Change is coming, and it is vital that we future-proof our magazine and our vendors. But the path to all Big Issue vendors joining the contactless revolution is both long and complex.
And new for 2019 we bring you The Big Exchange
In 2019 Big Issue Invest is launching The Big Exchange – a mobile-first platform that offers an ethical and inclusive new approach to
banking, saving and investing. Developed in conjunction with Aberdeen Standard Investments (ASI), Columbia Threadneedle Investments, AllianceBernstein and Alquity, the revolutionary app will let users track how their funds support the United Nations’ Sustainable Development Goals and allow them to switch their preferred area with just a tap of the screen.

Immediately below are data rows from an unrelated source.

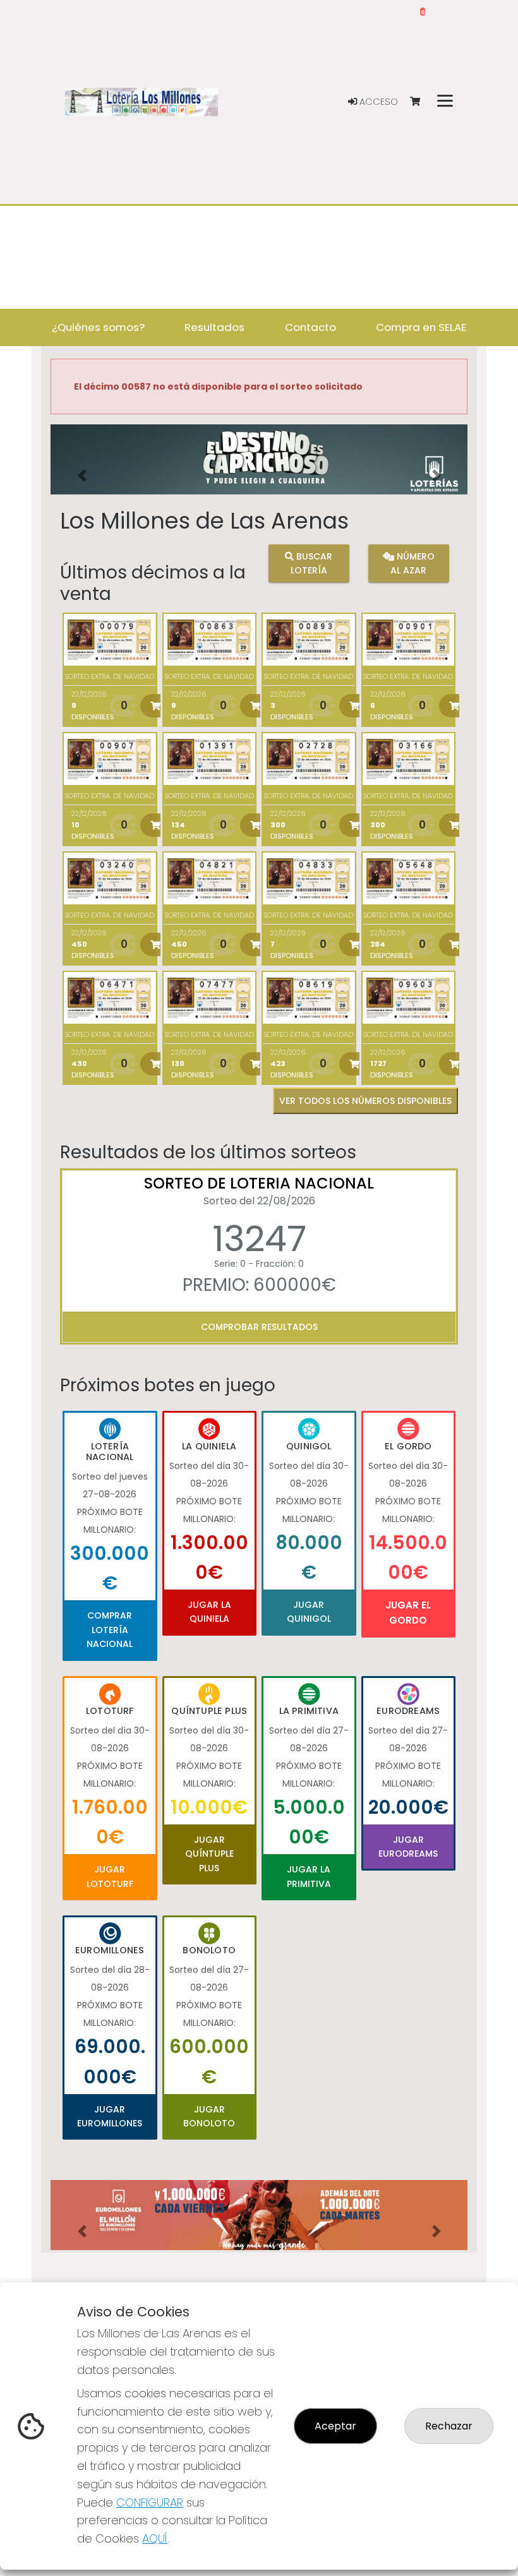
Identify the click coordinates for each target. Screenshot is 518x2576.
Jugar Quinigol (309, 1611)
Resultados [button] (214, 327)
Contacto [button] (310, 327)
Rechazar (449, 2426)
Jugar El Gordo (408, 1612)
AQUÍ (154, 2538)
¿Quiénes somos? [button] (98, 327)
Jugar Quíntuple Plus (209, 1853)
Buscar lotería (312, 563)
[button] (82, 475)
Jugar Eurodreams (408, 1846)
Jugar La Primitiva (309, 1876)
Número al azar (412, 563)
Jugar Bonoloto (209, 2116)
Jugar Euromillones (109, 2116)
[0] (421, 102)
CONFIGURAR (149, 2502)
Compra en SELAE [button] (421, 327)
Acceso (377, 101)
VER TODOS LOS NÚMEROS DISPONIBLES (365, 1100)
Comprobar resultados (259, 1327)
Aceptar (335, 2426)
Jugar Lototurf (110, 1876)
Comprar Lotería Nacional (110, 1629)
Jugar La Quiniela (209, 1611)
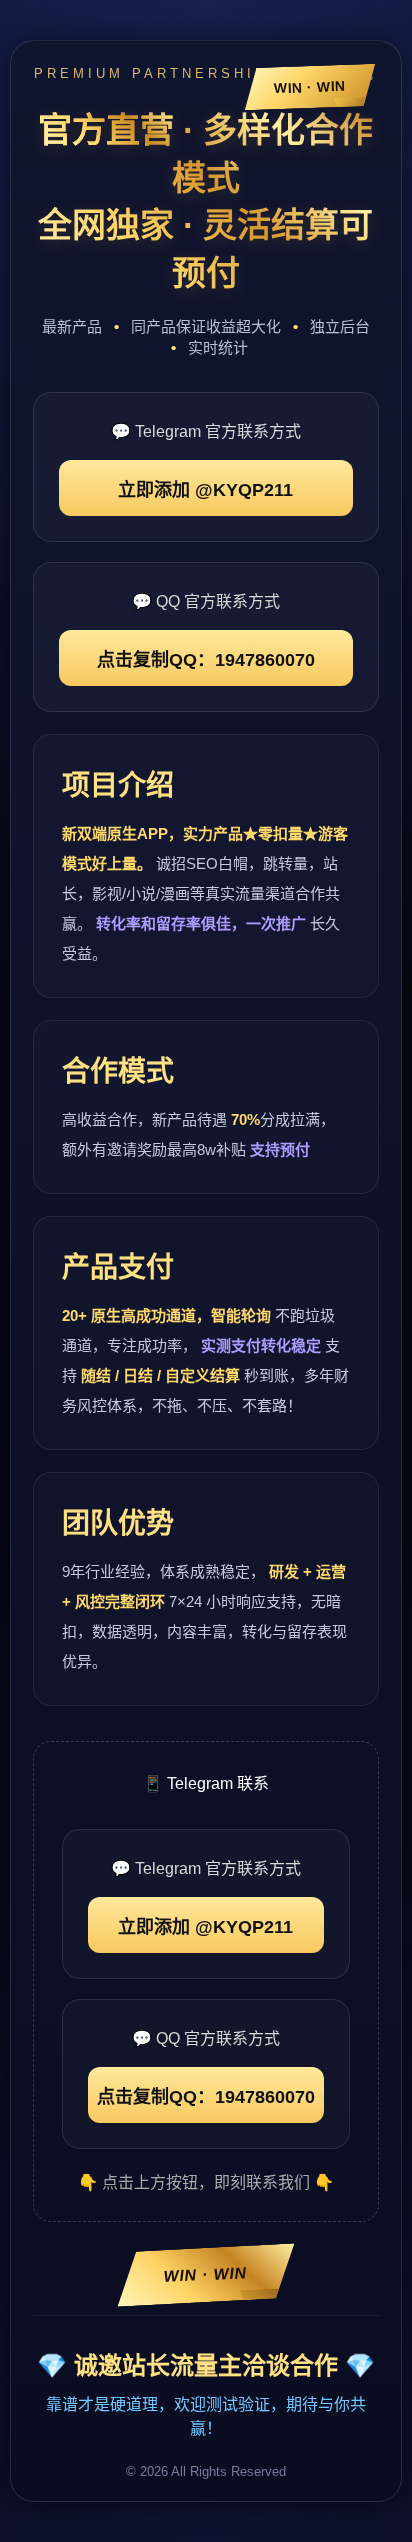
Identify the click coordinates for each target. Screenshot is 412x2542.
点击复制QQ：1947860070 (206, 660)
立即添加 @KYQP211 (205, 490)
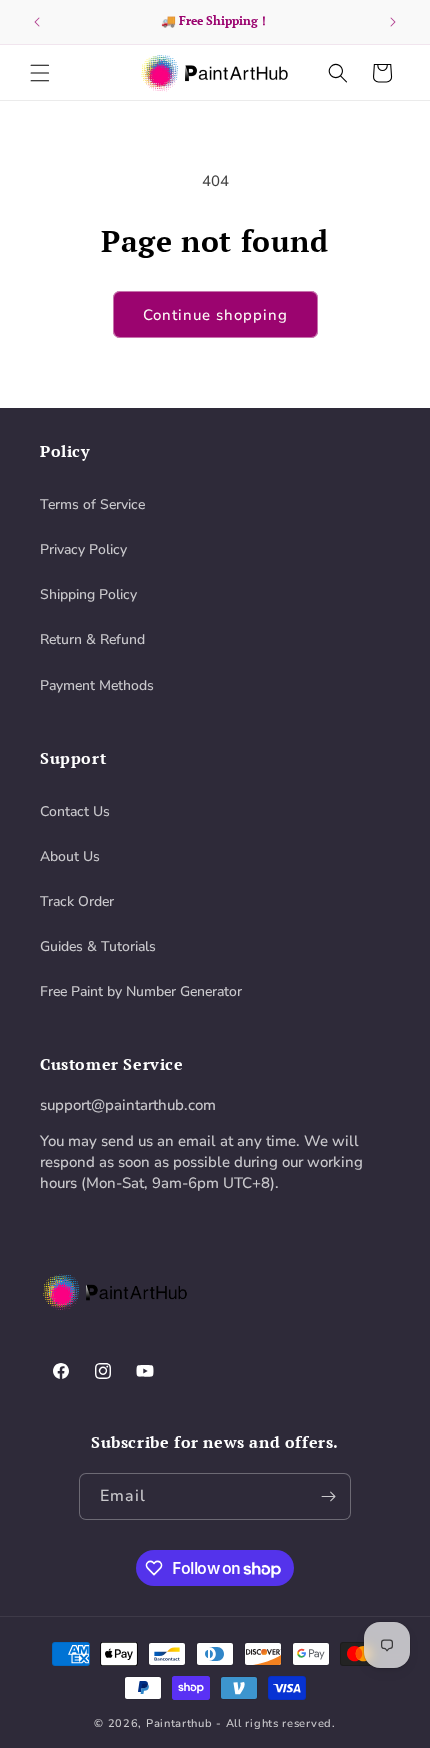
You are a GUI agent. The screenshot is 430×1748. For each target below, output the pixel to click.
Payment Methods (97, 685)
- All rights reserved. (275, 1723)
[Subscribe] (328, 1496)
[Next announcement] (393, 22)
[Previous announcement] (37, 22)
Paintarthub (179, 1723)
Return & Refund (92, 639)
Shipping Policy (88, 594)
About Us (70, 856)
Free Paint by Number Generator (141, 991)
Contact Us (75, 811)
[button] (40, 73)
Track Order (77, 901)
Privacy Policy (83, 549)
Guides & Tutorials (98, 946)
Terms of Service (92, 504)
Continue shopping (215, 315)
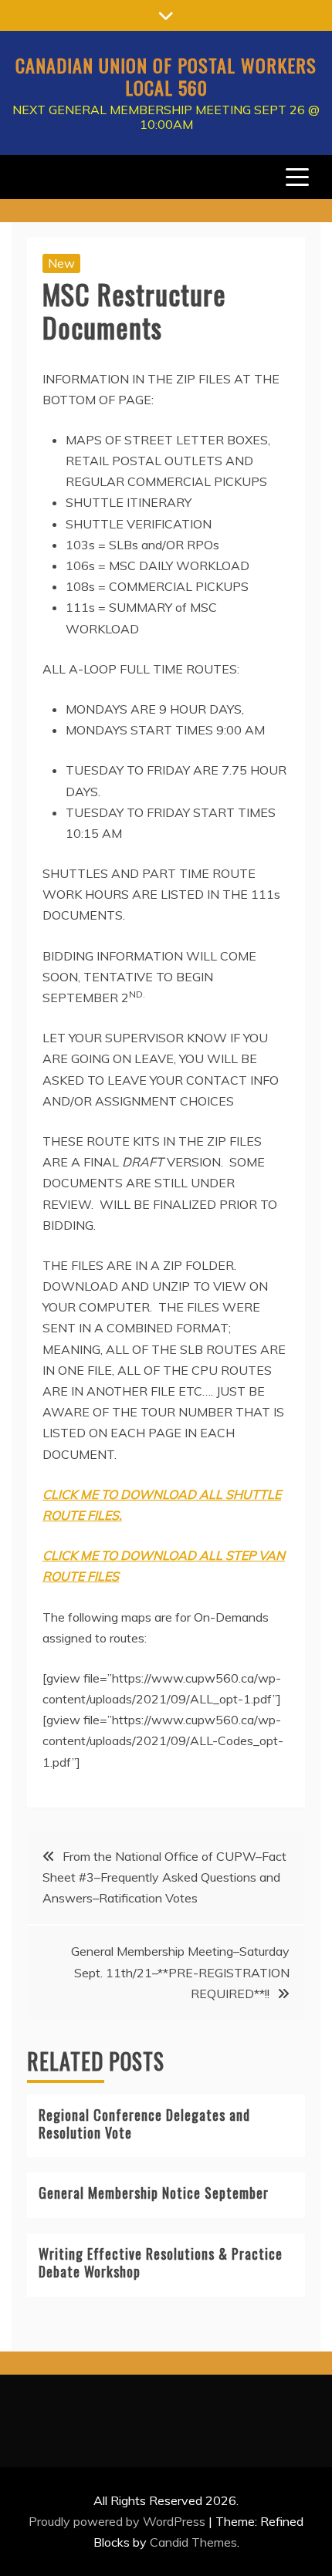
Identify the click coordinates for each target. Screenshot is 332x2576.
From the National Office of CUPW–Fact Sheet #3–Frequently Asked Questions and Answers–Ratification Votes (164, 1877)
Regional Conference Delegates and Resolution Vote (144, 2123)
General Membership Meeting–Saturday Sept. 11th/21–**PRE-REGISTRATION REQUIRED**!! (180, 1971)
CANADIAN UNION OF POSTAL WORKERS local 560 (166, 76)
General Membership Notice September (154, 2193)
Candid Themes (193, 2542)
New (61, 263)
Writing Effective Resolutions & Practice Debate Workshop (161, 2262)
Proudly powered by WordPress (118, 2521)
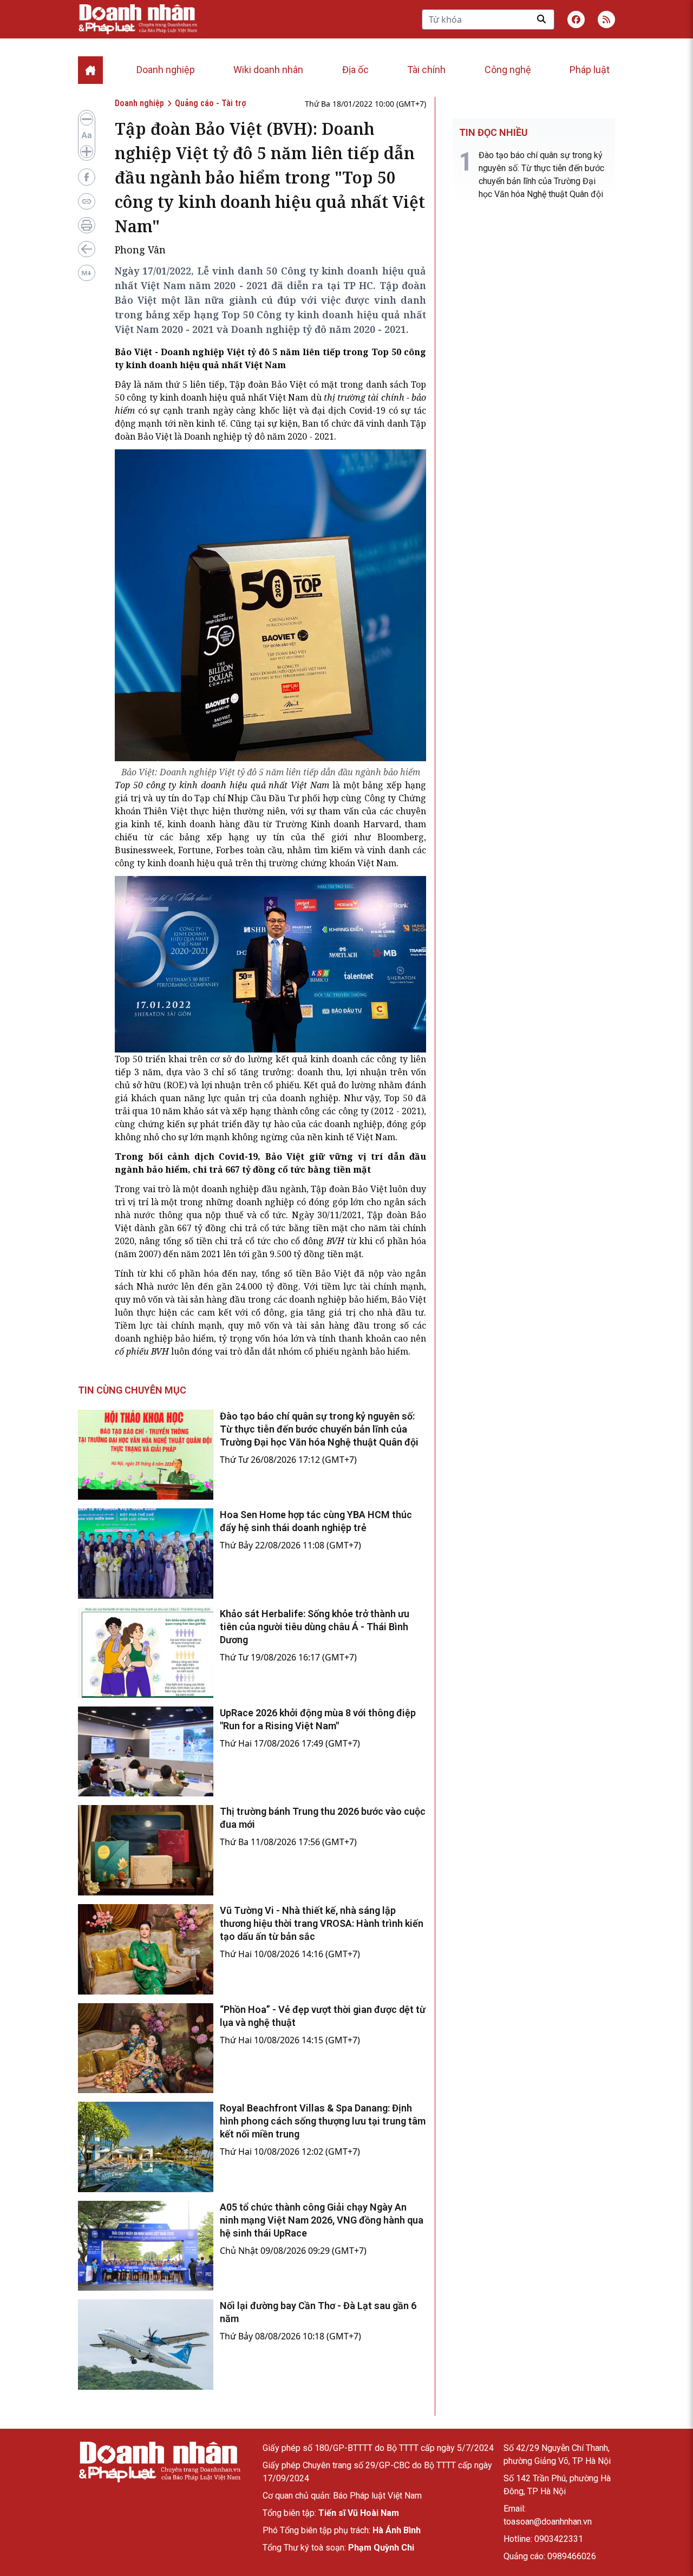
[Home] (90, 70)
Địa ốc (355, 69)
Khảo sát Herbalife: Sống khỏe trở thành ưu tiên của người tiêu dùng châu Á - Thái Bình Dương (314, 1626)
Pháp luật (590, 69)
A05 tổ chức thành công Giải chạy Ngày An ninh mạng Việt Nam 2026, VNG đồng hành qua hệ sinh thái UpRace (321, 2220)
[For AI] (87, 272)
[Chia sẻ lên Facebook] (87, 177)
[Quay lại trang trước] (86, 249)
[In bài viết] (86, 225)
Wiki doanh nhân (268, 69)
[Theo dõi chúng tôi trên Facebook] (576, 19)
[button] (606, 19)
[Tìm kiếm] (541, 18)
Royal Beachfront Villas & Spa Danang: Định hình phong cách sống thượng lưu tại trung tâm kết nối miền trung (323, 2121)
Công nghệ (508, 69)
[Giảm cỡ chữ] (86, 119)
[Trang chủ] (159, 2462)
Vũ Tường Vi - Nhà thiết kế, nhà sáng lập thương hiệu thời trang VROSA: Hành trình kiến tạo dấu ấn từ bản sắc (321, 1923)
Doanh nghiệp (165, 69)
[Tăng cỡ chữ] (86, 151)
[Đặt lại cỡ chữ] (86, 135)
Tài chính (426, 69)
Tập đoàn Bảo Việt (268, 384)
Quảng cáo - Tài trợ (210, 103)
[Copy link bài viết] (86, 201)
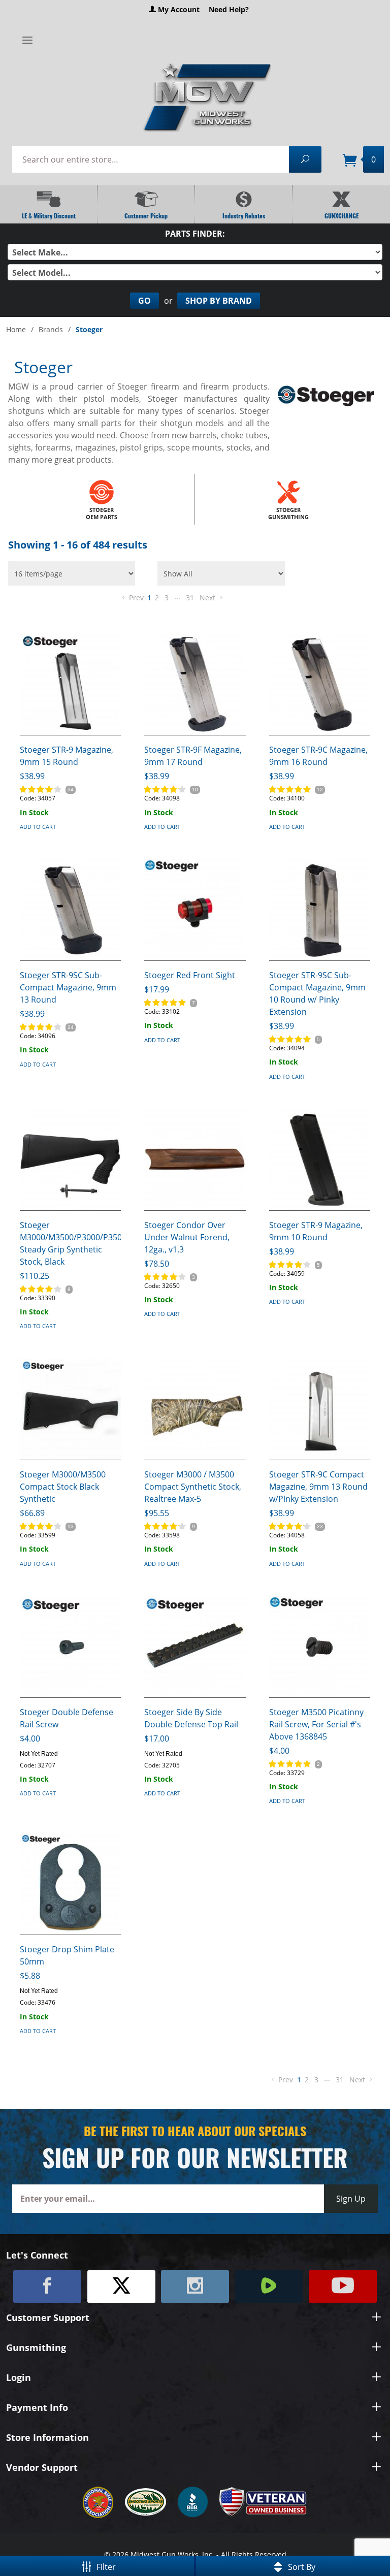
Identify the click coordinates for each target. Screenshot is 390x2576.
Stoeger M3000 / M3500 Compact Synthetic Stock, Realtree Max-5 (192, 1486)
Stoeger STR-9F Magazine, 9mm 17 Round (193, 755)
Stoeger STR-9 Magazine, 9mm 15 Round (66, 755)
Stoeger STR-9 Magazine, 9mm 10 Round (316, 1231)
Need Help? (229, 9)
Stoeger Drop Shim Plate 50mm (67, 1955)
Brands (51, 329)
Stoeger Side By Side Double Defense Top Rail (191, 1718)
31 (190, 597)
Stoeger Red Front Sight (189, 975)
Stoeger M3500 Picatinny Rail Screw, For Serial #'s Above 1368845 (316, 1724)
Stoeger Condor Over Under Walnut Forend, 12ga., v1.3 (187, 1237)
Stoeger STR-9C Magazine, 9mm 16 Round (318, 755)
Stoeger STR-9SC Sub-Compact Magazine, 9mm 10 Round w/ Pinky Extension (317, 993)
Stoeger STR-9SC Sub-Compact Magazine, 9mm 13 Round (68, 987)
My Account (178, 9)
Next (208, 597)
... (177, 596)
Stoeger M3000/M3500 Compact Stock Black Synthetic (63, 1486)
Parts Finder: (195, 233)
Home (16, 329)
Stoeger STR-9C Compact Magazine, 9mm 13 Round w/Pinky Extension (318, 1486)
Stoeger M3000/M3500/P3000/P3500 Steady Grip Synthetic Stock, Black (70, 1243)
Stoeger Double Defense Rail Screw (66, 1718)
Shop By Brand (218, 300)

We're shaking up finance with The Big Exchange – a blockchain-based mobile-first platform that offers a new approach to banking, saving and investing.https://t.co/2RT8Jt48bf
— Big Issue Invest (@BigIssueInvest) November 21, 2018
Every investor and saver – which could be any of us – will build up a digital ‘social passport’ which will track, encourage and reward their positive impact. The impact platform, dubbed The Big Funds, is just phase one of The Big Issue’s ambitious project to dismantle poverty through impact investing and ethical financial services for all. The Big Exchange has received indications of support from major institutions for at least £1m in funding. The project is currently in the user testing stage, with a beta version to be launched early this year.